Replace every "screenshot" in the records that follow with "capture" and leave all other text unchanged. Leave the pictures out of your copy.

── Data supplied ──

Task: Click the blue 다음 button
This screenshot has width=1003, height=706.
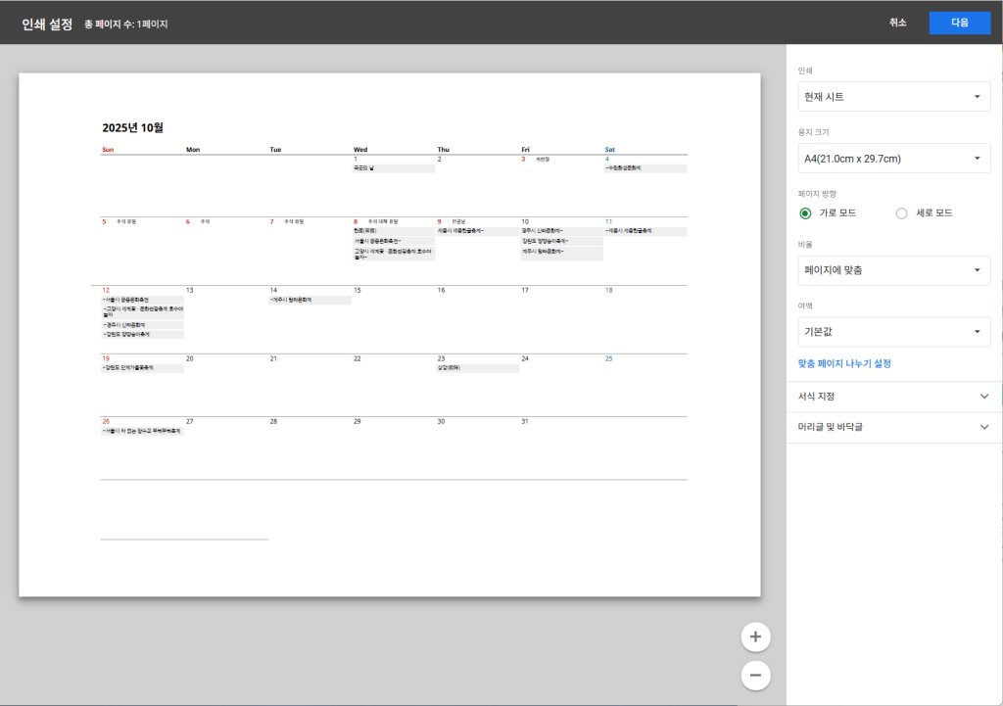Action: click(x=959, y=23)
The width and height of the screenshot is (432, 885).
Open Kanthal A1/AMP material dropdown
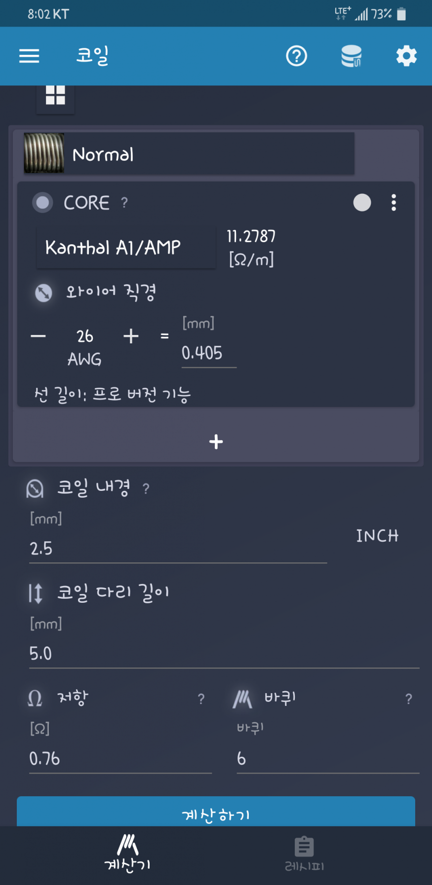126,247
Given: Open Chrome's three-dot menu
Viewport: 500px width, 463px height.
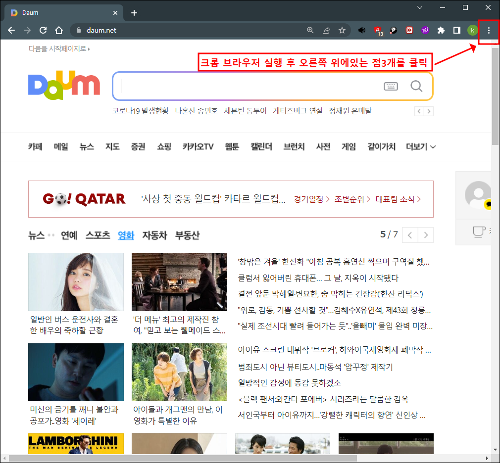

───

Solution for this task >>
Task: Click the blue 다음 button
This capture has width=1003, height=706.
Action: click(x=959, y=23)
The width and height of the capture is (432, 885).
Open Kanthal A1/AMP material dropdown
126,247
Given: Open Chrome's three-dot menu
Viewport: 500px width, 463px height.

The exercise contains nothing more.